§ **Request**
Count the lines in the records below that contain the string "Triple", matching case exactly, and reply with only that number.

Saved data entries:
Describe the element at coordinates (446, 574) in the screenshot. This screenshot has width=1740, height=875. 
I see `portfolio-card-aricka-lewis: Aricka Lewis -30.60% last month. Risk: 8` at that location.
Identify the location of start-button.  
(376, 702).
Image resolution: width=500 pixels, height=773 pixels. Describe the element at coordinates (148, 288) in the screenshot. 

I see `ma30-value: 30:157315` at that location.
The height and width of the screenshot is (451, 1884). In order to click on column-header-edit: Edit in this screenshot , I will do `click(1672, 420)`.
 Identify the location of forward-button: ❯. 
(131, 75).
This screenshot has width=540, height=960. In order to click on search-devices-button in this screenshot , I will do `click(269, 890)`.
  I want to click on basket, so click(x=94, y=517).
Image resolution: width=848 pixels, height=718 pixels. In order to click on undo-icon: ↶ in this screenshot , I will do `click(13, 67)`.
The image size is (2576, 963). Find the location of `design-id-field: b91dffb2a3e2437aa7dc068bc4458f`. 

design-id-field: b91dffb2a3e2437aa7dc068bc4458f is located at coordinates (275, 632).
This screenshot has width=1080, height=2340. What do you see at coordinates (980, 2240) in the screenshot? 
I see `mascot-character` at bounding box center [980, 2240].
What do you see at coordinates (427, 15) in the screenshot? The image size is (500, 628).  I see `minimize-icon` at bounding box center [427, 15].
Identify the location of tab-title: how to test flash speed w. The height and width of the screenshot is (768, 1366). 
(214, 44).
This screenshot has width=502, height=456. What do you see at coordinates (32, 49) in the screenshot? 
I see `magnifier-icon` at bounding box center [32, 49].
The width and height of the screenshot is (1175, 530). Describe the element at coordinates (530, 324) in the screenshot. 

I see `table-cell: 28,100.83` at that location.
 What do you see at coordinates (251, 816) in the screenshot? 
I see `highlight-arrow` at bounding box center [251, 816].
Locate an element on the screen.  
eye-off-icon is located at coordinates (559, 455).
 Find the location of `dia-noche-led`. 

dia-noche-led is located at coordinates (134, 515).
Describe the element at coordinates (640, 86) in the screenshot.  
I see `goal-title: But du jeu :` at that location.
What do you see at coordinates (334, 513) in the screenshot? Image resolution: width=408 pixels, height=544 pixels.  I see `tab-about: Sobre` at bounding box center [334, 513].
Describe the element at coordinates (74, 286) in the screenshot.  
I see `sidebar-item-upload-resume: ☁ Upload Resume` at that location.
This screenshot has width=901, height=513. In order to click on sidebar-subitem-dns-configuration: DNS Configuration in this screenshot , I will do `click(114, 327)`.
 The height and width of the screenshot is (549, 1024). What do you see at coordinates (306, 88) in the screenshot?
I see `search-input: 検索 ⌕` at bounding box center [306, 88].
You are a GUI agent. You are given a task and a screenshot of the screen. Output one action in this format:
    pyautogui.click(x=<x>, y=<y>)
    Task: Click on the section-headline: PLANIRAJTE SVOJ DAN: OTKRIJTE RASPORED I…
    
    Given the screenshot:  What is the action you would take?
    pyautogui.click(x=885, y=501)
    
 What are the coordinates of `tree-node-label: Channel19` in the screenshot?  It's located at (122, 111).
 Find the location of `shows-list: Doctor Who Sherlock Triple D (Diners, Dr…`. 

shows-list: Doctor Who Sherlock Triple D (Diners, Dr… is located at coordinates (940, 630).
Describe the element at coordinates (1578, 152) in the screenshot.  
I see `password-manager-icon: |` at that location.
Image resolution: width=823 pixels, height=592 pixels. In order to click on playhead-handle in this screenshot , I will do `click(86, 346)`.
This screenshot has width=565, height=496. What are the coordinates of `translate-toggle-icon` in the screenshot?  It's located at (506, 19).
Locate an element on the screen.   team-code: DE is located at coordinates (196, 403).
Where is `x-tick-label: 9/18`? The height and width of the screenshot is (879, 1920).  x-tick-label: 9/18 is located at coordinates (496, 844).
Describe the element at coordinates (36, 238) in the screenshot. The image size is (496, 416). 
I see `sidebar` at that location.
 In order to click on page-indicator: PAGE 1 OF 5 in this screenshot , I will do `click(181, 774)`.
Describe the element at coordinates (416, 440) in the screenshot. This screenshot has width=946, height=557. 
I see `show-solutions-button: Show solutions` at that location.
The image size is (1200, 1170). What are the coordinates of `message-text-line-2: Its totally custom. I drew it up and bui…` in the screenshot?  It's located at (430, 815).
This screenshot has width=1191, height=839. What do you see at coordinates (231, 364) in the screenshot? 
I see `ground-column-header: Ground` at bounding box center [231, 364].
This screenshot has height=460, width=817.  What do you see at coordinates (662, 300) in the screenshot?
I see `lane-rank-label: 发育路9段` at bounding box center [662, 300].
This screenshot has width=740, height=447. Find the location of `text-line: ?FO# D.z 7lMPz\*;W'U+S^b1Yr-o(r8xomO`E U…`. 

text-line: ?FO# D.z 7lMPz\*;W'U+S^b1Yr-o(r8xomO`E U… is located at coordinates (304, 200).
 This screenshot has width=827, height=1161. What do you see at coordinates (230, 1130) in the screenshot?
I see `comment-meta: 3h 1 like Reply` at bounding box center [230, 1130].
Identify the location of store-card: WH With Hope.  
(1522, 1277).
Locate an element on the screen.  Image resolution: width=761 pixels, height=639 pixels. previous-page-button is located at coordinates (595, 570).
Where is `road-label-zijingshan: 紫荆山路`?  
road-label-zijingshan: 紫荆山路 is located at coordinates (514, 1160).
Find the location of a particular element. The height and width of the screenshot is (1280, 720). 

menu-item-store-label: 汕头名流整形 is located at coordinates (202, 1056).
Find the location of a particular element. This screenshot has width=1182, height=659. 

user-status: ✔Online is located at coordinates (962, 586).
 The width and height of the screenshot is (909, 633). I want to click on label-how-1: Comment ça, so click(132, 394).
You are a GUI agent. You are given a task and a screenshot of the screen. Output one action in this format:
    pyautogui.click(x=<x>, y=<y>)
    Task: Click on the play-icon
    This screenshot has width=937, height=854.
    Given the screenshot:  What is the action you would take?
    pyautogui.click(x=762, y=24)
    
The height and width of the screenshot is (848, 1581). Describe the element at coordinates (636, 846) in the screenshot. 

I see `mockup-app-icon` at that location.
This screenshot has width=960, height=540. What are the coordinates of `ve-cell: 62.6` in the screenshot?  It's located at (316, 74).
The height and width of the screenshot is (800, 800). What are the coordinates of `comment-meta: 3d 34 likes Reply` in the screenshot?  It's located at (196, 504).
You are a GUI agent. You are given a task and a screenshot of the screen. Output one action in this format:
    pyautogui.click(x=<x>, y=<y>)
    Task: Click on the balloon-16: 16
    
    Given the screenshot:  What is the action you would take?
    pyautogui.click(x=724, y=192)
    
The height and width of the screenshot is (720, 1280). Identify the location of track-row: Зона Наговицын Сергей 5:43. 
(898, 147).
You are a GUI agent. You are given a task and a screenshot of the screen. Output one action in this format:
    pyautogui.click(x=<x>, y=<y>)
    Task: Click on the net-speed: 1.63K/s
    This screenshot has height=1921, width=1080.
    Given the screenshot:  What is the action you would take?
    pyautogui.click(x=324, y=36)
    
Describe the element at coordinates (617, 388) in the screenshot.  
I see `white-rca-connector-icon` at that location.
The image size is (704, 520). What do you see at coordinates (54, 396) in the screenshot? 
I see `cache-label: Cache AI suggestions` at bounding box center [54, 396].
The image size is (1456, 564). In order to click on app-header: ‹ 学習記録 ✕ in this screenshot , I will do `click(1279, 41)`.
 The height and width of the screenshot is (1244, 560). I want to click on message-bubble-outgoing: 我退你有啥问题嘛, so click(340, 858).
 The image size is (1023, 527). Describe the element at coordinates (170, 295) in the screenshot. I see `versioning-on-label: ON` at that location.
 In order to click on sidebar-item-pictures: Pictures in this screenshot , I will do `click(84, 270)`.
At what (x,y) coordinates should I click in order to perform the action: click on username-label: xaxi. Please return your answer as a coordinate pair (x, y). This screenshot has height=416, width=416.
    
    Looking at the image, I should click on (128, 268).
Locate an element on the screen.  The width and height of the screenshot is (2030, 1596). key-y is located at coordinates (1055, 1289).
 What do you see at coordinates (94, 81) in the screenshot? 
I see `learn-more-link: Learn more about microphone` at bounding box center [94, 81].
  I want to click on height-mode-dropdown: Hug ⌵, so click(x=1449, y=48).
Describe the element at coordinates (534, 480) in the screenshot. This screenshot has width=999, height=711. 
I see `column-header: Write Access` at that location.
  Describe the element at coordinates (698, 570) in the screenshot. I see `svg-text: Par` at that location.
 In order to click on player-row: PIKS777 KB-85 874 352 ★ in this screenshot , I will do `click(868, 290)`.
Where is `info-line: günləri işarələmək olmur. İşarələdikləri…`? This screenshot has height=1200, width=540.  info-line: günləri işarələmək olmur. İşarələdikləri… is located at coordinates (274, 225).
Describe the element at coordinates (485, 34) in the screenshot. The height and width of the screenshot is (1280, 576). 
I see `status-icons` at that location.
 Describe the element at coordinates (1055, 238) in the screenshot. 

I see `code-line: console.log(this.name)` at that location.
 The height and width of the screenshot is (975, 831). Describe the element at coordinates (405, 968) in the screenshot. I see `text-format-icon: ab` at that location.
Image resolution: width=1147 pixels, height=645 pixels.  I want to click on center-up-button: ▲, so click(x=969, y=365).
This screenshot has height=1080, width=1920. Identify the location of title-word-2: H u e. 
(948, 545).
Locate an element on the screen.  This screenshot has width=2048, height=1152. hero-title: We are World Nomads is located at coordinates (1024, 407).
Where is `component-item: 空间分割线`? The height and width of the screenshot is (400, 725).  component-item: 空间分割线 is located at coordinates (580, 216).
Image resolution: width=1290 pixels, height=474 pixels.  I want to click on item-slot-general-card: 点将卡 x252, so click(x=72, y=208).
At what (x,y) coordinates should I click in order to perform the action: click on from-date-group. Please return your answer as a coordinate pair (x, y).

§ **Your response**
2